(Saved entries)
───

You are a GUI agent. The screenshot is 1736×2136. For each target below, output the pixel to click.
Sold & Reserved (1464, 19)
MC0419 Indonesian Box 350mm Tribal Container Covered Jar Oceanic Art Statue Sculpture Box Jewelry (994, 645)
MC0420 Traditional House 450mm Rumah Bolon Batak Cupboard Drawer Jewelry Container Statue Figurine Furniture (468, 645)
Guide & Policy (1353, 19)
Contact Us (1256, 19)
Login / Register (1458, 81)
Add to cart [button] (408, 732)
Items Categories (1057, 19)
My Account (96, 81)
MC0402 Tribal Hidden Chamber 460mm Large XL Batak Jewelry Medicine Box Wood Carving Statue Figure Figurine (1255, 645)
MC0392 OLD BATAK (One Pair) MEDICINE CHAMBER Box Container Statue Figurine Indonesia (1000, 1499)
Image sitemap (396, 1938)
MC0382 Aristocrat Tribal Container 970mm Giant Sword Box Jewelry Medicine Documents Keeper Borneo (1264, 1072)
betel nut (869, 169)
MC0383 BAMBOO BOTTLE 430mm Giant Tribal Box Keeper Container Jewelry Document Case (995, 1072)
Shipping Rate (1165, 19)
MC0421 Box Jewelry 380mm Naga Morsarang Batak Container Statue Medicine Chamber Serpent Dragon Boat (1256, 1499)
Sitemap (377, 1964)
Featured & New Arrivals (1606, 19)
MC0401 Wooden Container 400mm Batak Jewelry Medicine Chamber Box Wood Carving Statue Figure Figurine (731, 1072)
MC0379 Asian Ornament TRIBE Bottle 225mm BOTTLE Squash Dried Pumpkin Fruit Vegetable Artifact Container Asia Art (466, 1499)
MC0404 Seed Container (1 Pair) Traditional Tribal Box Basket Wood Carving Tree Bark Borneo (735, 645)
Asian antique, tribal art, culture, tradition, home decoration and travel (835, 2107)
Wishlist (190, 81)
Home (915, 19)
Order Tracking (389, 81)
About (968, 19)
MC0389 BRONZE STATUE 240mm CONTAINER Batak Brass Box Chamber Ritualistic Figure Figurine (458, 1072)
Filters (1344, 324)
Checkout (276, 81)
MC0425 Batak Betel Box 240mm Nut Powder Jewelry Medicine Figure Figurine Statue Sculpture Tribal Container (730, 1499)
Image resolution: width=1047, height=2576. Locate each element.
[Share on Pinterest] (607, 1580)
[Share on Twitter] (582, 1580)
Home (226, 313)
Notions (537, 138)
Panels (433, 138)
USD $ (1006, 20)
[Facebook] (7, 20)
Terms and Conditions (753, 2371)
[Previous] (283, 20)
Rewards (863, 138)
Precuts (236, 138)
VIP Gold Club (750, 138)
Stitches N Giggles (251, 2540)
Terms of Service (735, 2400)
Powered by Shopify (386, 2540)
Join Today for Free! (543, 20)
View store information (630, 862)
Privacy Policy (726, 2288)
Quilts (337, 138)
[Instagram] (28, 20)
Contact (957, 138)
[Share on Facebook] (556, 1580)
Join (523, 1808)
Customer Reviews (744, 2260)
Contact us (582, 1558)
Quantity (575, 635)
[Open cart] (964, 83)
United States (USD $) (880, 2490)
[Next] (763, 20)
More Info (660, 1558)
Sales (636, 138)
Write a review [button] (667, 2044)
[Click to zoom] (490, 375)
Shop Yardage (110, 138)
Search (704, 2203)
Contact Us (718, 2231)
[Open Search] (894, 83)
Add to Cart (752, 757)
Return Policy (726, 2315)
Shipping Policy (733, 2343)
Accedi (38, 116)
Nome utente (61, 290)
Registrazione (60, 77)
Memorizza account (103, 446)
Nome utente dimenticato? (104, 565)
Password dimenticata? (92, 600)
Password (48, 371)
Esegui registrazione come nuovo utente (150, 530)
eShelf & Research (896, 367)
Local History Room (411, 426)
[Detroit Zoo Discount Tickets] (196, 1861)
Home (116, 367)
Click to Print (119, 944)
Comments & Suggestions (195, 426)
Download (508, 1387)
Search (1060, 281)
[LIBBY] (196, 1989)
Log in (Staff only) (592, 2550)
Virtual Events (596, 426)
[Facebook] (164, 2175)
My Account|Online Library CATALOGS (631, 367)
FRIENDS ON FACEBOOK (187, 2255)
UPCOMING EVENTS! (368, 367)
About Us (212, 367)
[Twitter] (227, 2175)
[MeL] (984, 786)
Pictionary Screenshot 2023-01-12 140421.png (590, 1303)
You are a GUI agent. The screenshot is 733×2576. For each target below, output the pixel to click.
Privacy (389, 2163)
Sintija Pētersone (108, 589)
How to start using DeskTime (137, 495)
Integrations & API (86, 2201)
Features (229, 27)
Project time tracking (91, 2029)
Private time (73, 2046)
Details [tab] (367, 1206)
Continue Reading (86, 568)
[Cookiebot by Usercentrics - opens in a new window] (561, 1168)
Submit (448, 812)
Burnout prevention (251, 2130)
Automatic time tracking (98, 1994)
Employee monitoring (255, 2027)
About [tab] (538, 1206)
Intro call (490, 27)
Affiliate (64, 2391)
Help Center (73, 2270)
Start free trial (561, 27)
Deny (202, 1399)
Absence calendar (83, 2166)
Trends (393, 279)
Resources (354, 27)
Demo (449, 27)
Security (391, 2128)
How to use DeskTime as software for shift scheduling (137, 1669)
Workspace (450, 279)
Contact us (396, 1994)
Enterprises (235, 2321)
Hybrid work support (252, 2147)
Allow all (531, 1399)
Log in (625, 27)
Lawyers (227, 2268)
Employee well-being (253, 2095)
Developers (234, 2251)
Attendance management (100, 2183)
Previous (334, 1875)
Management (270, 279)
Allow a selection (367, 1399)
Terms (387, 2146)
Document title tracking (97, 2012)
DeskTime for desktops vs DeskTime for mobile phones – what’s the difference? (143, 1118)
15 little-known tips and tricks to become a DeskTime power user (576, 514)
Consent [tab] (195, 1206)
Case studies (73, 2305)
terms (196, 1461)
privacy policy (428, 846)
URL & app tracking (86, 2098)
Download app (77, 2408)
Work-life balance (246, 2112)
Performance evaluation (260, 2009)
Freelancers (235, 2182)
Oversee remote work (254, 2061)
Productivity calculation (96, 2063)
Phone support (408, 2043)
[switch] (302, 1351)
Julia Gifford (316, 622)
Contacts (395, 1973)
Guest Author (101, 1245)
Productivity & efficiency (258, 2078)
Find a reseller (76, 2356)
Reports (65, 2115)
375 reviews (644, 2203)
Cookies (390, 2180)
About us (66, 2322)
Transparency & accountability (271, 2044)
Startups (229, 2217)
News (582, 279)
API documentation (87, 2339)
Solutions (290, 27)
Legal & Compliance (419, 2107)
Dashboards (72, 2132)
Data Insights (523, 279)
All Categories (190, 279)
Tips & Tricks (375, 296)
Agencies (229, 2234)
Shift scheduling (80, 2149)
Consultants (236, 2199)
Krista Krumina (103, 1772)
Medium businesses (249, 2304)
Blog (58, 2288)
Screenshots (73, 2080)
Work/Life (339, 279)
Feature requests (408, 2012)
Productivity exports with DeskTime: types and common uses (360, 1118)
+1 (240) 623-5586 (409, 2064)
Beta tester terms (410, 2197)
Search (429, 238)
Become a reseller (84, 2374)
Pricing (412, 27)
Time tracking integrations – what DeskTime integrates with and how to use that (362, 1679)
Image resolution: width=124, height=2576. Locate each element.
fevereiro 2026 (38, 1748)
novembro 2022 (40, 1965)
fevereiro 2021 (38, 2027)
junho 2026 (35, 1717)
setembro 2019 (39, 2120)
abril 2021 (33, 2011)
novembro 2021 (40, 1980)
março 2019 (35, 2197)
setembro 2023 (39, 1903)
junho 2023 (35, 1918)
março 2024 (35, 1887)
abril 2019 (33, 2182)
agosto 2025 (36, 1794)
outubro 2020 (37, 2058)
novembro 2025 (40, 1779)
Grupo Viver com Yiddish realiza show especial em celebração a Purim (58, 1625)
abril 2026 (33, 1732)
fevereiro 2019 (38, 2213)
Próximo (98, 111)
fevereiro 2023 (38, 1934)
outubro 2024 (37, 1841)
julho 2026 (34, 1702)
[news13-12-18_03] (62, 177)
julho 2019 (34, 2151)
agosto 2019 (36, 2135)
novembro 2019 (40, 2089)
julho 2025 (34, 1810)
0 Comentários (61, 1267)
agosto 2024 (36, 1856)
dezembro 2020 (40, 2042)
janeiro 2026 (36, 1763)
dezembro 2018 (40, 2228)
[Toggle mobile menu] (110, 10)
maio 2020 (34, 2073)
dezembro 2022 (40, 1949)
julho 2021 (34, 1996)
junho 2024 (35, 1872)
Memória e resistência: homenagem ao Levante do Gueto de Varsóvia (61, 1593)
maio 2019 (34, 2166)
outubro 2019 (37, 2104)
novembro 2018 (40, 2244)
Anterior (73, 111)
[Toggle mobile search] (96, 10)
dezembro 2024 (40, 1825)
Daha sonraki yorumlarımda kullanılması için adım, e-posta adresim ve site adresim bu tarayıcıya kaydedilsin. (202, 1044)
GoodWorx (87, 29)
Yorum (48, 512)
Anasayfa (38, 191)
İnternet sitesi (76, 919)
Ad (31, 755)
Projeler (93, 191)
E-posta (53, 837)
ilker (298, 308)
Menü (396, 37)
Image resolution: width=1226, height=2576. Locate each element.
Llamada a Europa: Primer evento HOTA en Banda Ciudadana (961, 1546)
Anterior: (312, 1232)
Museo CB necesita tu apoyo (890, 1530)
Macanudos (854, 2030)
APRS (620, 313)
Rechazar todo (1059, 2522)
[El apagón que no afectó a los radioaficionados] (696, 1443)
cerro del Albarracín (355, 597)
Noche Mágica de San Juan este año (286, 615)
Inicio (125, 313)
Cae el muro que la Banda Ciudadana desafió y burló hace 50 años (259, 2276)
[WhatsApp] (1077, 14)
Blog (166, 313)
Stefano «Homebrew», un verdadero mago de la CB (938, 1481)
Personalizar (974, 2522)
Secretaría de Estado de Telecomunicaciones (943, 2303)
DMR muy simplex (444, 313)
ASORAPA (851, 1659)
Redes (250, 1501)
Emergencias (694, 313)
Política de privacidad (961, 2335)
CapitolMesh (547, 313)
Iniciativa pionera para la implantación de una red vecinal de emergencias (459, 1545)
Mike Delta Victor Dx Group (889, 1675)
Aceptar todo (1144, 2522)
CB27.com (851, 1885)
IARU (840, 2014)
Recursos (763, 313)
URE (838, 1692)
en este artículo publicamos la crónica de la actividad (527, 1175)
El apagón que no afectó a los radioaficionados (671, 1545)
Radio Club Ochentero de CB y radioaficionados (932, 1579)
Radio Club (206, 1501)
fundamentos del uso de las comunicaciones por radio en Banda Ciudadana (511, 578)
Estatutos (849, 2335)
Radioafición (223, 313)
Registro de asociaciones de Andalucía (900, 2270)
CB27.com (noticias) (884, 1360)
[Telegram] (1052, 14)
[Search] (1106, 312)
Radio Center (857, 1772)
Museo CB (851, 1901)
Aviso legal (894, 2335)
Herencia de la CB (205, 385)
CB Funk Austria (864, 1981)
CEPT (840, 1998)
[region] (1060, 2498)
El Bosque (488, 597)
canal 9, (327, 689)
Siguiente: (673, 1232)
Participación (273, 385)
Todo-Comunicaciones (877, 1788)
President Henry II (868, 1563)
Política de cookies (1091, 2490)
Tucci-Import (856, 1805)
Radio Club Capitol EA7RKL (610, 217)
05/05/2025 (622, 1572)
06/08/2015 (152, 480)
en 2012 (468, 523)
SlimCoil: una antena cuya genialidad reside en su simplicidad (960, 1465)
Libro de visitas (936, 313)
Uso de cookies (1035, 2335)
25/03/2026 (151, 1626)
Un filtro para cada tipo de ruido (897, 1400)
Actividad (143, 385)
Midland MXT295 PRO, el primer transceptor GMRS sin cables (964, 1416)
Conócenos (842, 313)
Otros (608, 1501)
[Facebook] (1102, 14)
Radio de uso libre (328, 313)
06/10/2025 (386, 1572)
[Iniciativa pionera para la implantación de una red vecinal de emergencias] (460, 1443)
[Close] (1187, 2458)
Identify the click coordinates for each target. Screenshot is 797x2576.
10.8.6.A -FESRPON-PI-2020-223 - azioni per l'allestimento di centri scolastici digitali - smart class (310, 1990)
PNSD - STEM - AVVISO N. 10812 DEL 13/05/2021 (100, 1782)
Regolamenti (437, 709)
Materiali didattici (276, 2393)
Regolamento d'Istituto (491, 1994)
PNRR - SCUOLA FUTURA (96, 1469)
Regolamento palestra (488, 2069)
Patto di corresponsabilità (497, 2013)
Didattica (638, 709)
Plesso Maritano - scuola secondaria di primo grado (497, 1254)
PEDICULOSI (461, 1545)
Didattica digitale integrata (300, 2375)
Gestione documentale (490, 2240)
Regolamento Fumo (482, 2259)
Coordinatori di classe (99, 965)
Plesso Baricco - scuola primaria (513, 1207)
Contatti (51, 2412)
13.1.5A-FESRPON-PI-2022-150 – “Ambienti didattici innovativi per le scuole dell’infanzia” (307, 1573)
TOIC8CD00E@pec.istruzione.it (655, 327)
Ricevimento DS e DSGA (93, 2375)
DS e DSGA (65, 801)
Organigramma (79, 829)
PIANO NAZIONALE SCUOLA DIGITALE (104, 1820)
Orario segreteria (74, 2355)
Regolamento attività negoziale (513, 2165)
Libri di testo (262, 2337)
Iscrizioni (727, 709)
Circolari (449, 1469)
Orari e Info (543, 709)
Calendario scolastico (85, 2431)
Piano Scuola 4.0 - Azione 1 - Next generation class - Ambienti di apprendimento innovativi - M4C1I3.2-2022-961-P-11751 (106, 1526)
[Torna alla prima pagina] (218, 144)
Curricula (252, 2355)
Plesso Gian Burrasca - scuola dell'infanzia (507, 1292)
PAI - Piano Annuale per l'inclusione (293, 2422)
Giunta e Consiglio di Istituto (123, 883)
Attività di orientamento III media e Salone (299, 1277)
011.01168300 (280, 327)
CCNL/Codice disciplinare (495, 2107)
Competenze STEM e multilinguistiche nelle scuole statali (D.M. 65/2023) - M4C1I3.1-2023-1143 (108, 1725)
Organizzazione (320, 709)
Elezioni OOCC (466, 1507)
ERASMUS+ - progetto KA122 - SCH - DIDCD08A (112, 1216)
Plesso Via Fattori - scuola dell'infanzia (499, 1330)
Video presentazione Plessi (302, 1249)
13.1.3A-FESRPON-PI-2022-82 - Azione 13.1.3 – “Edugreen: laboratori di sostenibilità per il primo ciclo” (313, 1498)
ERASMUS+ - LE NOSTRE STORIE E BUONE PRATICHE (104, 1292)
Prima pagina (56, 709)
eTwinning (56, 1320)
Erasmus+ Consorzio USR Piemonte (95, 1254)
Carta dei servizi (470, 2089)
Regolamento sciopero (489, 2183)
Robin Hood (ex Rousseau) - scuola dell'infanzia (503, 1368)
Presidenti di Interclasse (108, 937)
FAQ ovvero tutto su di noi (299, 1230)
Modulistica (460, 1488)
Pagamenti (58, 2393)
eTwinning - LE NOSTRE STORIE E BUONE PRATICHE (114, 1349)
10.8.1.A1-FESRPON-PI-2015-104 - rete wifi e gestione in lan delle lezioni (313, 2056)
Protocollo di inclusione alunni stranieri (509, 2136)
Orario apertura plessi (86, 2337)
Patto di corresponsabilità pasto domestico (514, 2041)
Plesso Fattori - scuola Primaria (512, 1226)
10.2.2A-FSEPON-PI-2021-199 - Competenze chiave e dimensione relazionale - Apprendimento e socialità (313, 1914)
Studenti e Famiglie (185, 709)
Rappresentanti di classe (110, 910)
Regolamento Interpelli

───

# INSTRUCTIONS FOR THE TASK
Exactly as they stand, please print the lines from the first line of the records above down to the line that includes "MC0419 Indonesian Box", both of those included and no others.

# TASK RESPONSE
You are a GUI agent. The screenshot is 1736×2136. For each target below, output the pixel to click.
Sold & Reserved (1464, 19)
MC0419 Indonesian Box 350mm Tribal Container Covered Jar Oceanic Art Statue Sculpture Box Jewelry (994, 645)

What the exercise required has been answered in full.